五年,足以让一座荒冢生出杂草,也足以让一个活着的男人,比亡魂更像幽鬼。京城的天没变,但权力的天平,早已悄然倾斜。五年里,霍玄珩以铁血手腕,肃清朝野,那些曾经隐藏在暗处的「故人」党羽,被一个个拔除,连根拔起,手法之干净利落,让人闻之色变。他成了名副其实的摄政王,皇帝不过是个被架空的木偶。
他更瘦了,也更冷了。那身玄色的官服穿在他身上,像是夜的一部分,无法融化。他脸上再也看不到任何表情,那双眼睛,比五年前更加深不见底,像是藏着一片寂静的、永不结冰的深海。府里的梅花树年年都开,开得比往年更盛,只是再也没人敢靠近赏玩。因为所有人都知道,那是霍首辅为他那位早已不在人世的首辅夫人亲手栽种的。
这五年里,关于苏映兰的一切,都成了京城的禁忌。没人敢在她面前提半个字,连奏章里出现「兰」字,都会被小心翼翼地改掉。人们以为,时间能抚平一切,但对霍玄珩而言,时间只是将他的痛苦磨得更锐利,让他每时每刻都能感受到那份空缺的锋利。
这天,他在议事完毕后,独自一人走在长廊上。夕阳将他的影子拉得很长,孤独得像一剑。他习惯性地走到那片种满梅林的庭院,无意间擡头,目光落在远处城门的方向。就在那时,一辆看起来极为普通的青布马车,正缓缓驶入京城。

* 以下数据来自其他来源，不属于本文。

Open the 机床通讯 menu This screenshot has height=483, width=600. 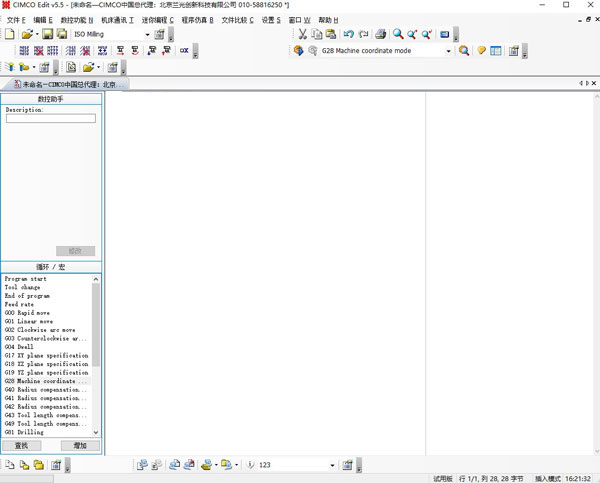pyautogui.click(x=117, y=20)
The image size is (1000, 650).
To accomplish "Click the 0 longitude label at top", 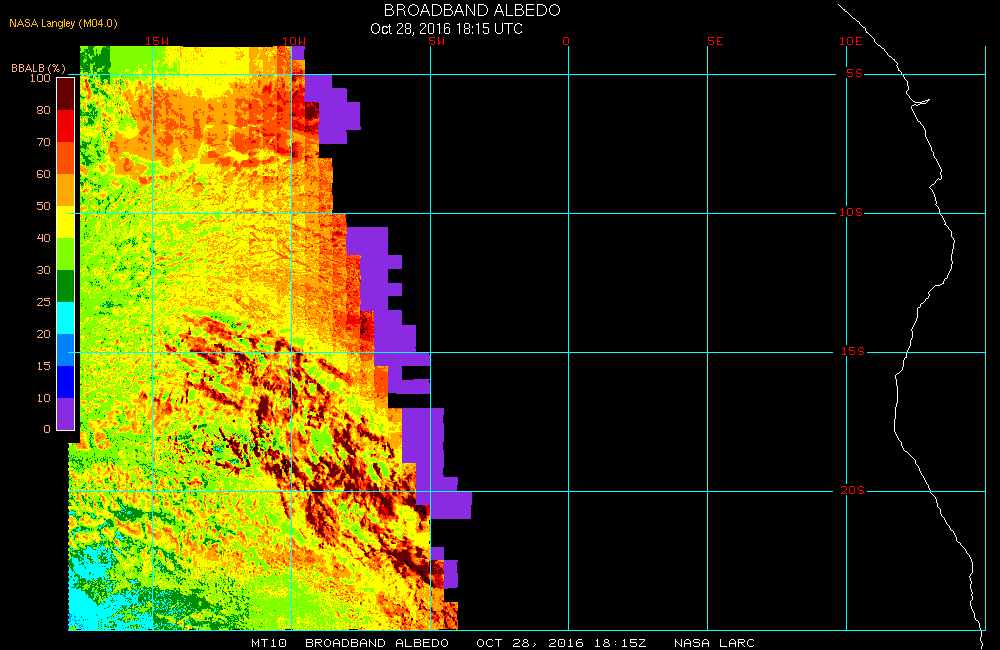I will tap(567, 42).
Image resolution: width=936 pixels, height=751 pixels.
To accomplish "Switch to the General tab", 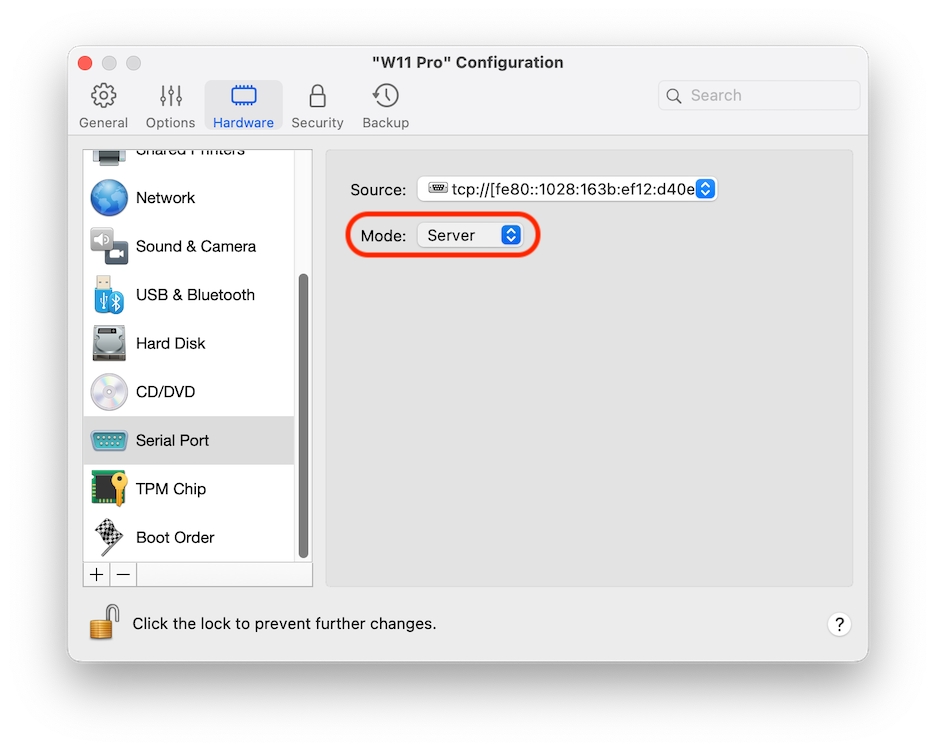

这本是一幅再平常不过的景象,京城每日都有无数人进出。但霍玄珩的脚步,却在那一刻,蓦然停住。他不知道为什么,心中那片死寂了五年的深海,竟突然泛起了一丝微不可察的涟漪。他死死地盯着那辆渐行渐远的马车,眼神里,第一次有了除冰冷之外的东西——一种他自己都无法理解的,近乎本能的追寻。
「停下。」他对身后的暗卫,用极轻的声音说道。
那辆马车太普通了,普通到不该引起任何人的注意。但偏偏,它让这个心如死灰的男人,停下了脚步。五年了,他第一次,想要去看清楚,一辆陌生的马车里,坐着的究竟是谁。或许,这只是错觉。又或许,这是命运,在绝望之后,终于舍得展开的一丝,微弱的线头。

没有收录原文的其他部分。